### Exercise requirements
Take every line containing "Open" out of the records.

### Dataset
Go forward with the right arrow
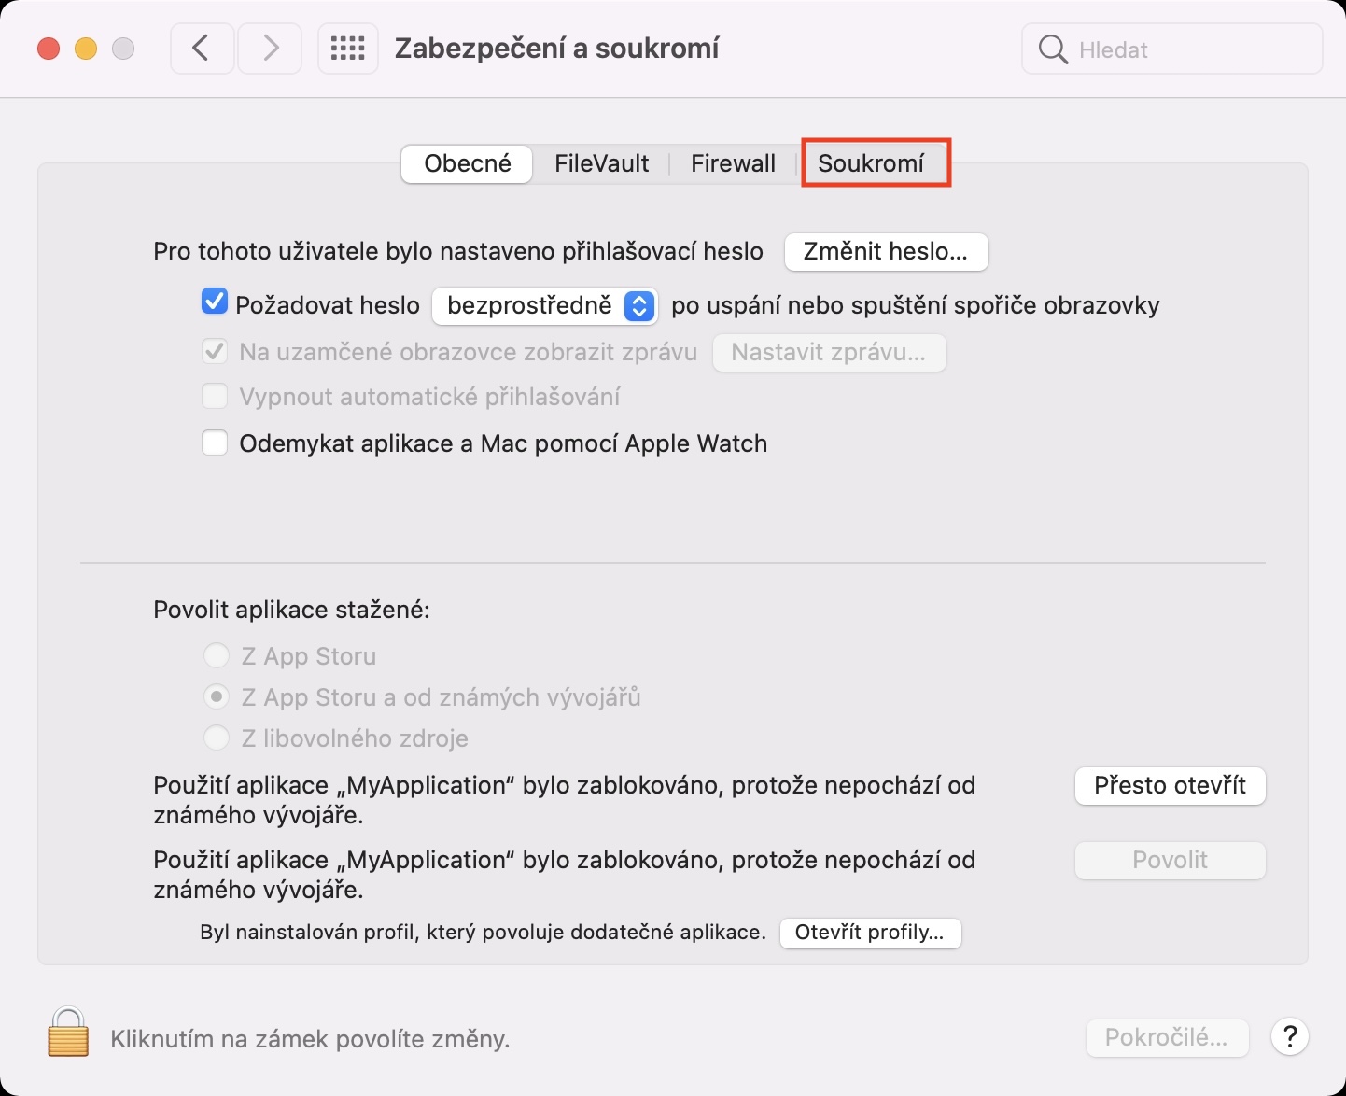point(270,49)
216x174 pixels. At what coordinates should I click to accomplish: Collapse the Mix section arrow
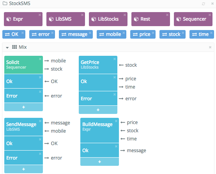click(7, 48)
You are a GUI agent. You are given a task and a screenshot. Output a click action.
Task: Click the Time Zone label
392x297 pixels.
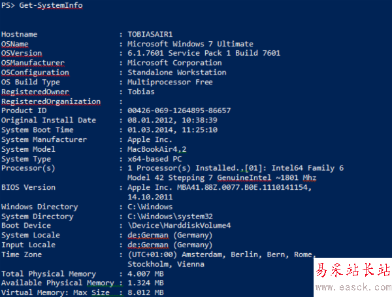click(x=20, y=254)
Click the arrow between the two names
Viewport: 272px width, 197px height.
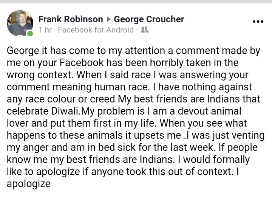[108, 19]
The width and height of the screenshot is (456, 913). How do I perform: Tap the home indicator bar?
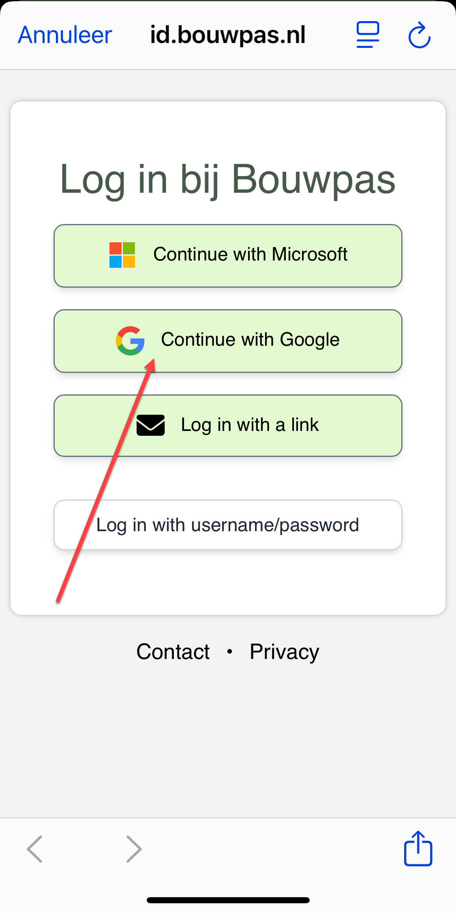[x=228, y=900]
==
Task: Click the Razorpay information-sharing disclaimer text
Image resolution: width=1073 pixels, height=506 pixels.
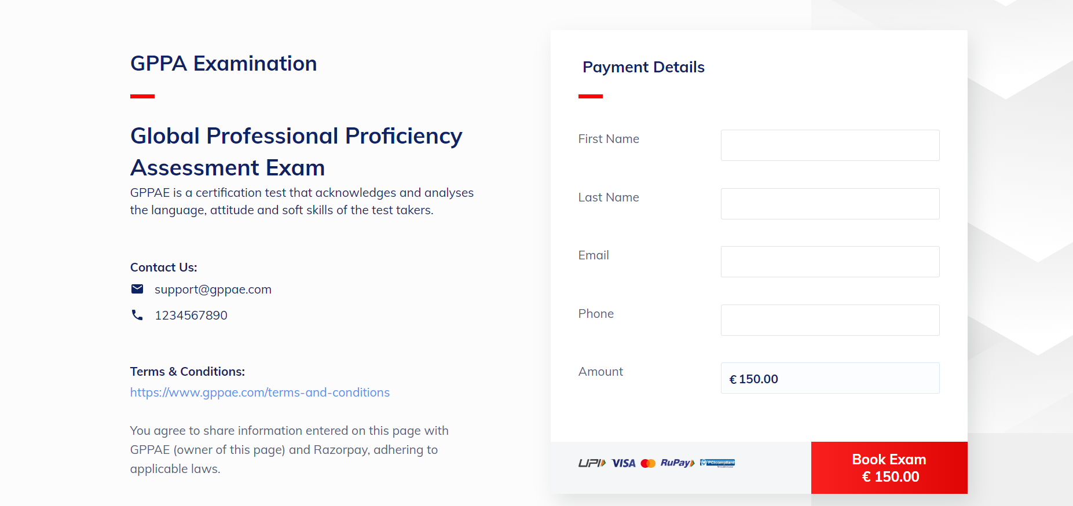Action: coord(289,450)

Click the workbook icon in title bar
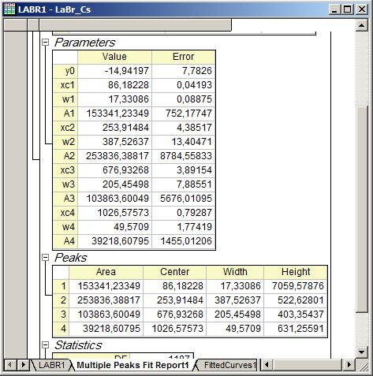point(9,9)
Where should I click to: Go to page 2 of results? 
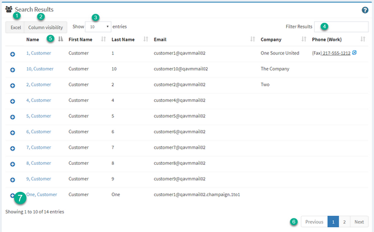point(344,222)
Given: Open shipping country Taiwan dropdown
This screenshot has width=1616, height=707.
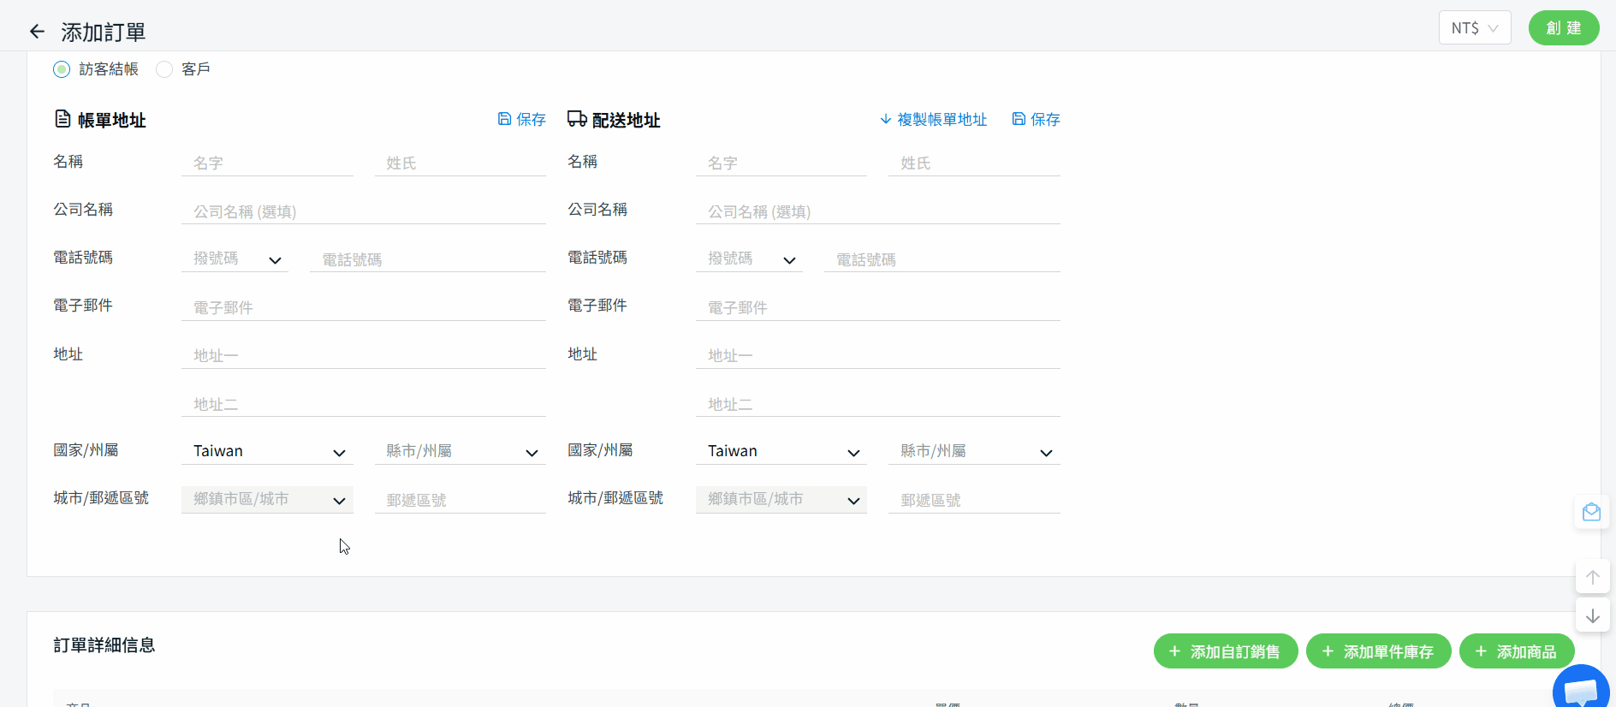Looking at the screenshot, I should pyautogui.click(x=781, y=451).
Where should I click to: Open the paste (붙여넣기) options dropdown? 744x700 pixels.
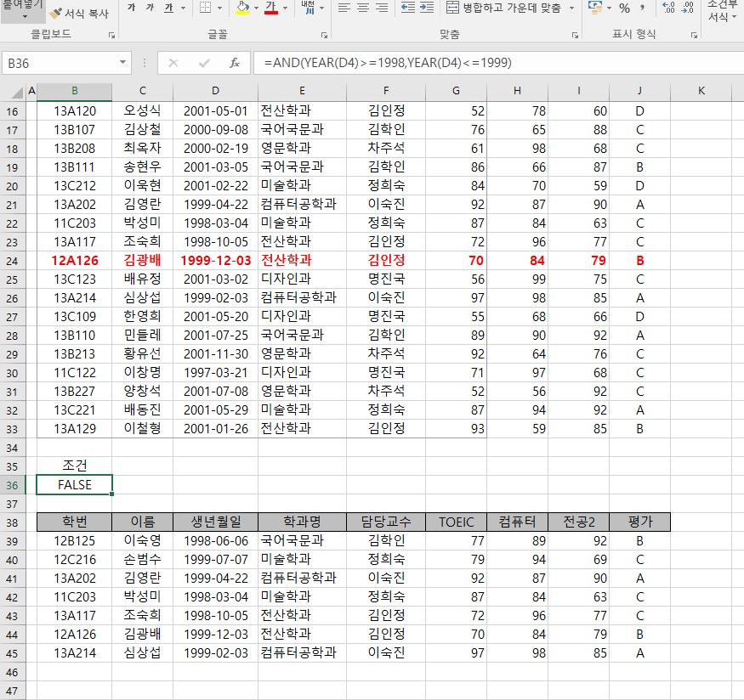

### Output below
Given: Open shipping country Taiwan dropdown
Where should I click to: Open the paste (붙여넣기) options dropdown? 744x700 pixels.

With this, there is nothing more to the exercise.